GIVEN RECORDS
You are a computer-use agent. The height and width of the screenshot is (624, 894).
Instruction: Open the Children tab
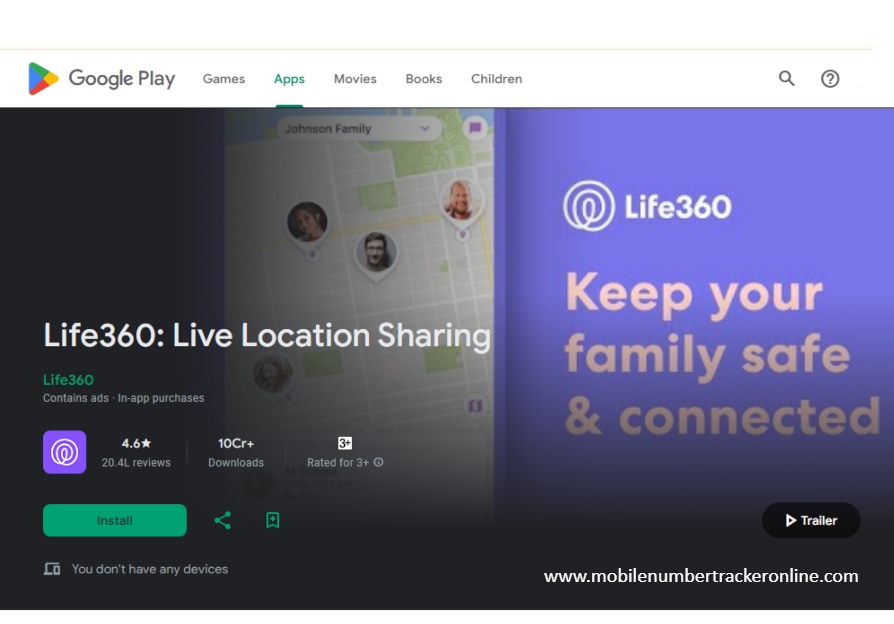[496, 79]
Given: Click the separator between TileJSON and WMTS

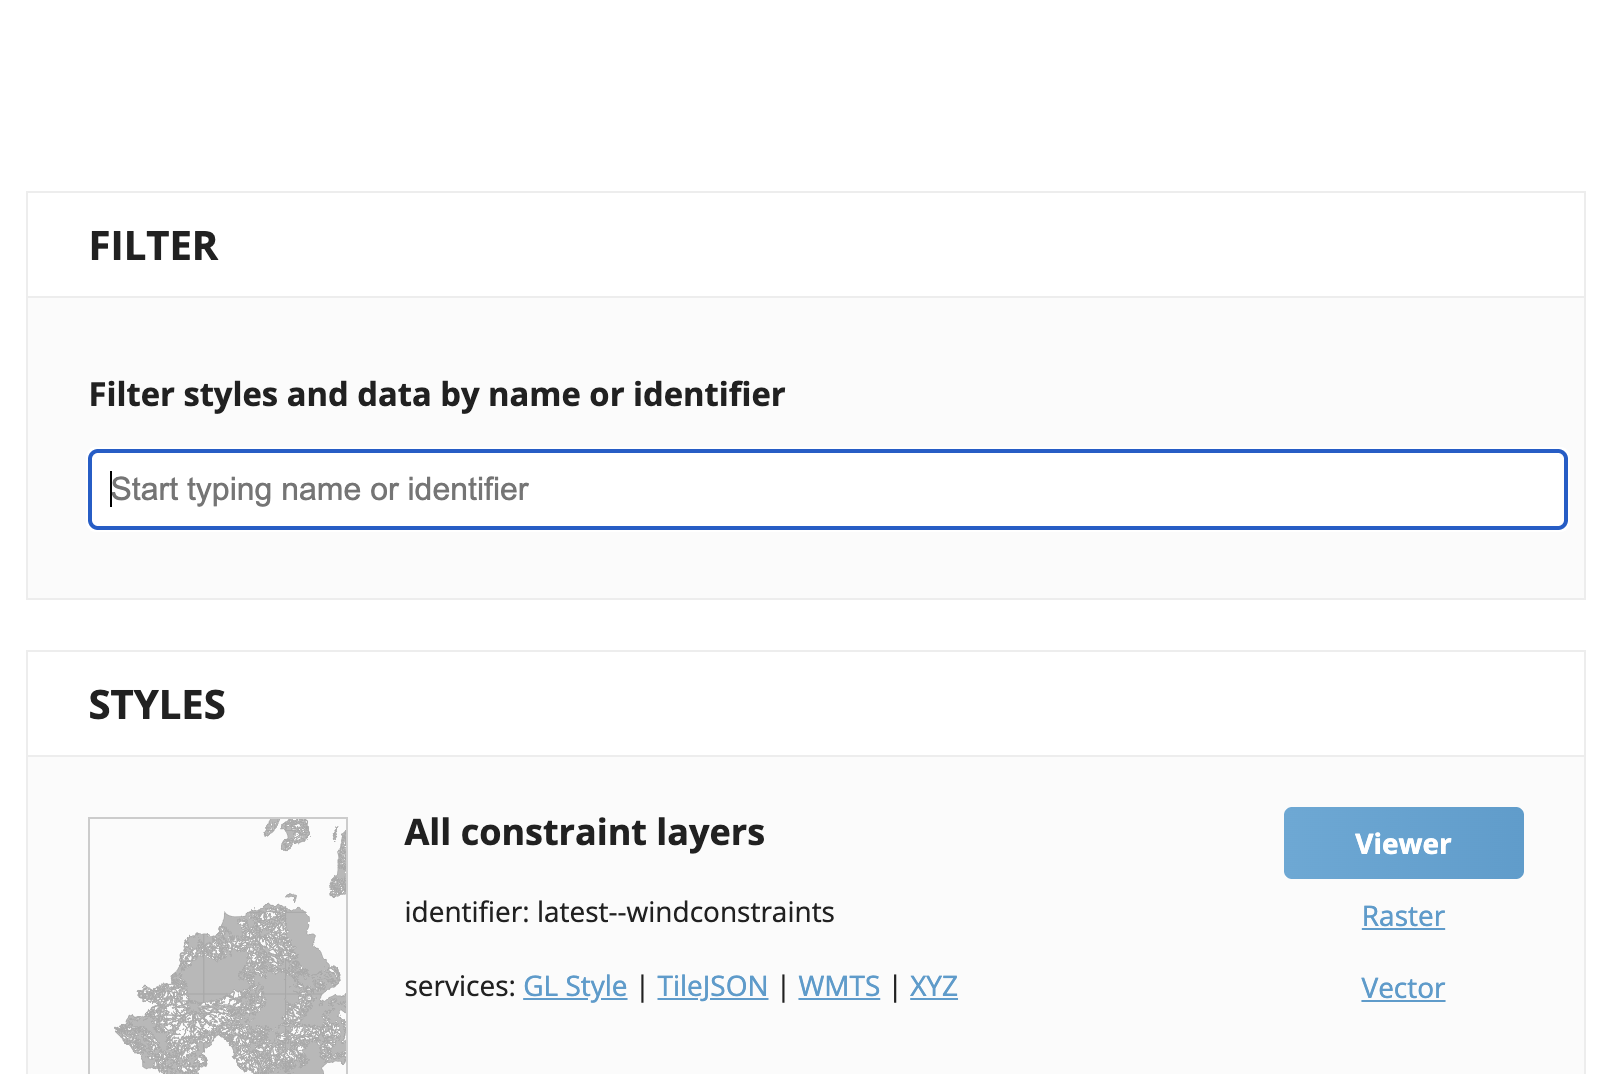Looking at the screenshot, I should [783, 987].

TASK DETAILS
Set out the lines of the entries above as a numbered list, skipping blank lines and leaving out the pictures.

EXERCISE RESULT
1. You are a computer-use agent. The height and width of the screenshot is (624, 894).
2. Instruction: Open the Children tab
3. [496, 79]
4. Given: Click the separator between TileJSON and WMTS
5. Looking at the screenshot, I should [783, 987].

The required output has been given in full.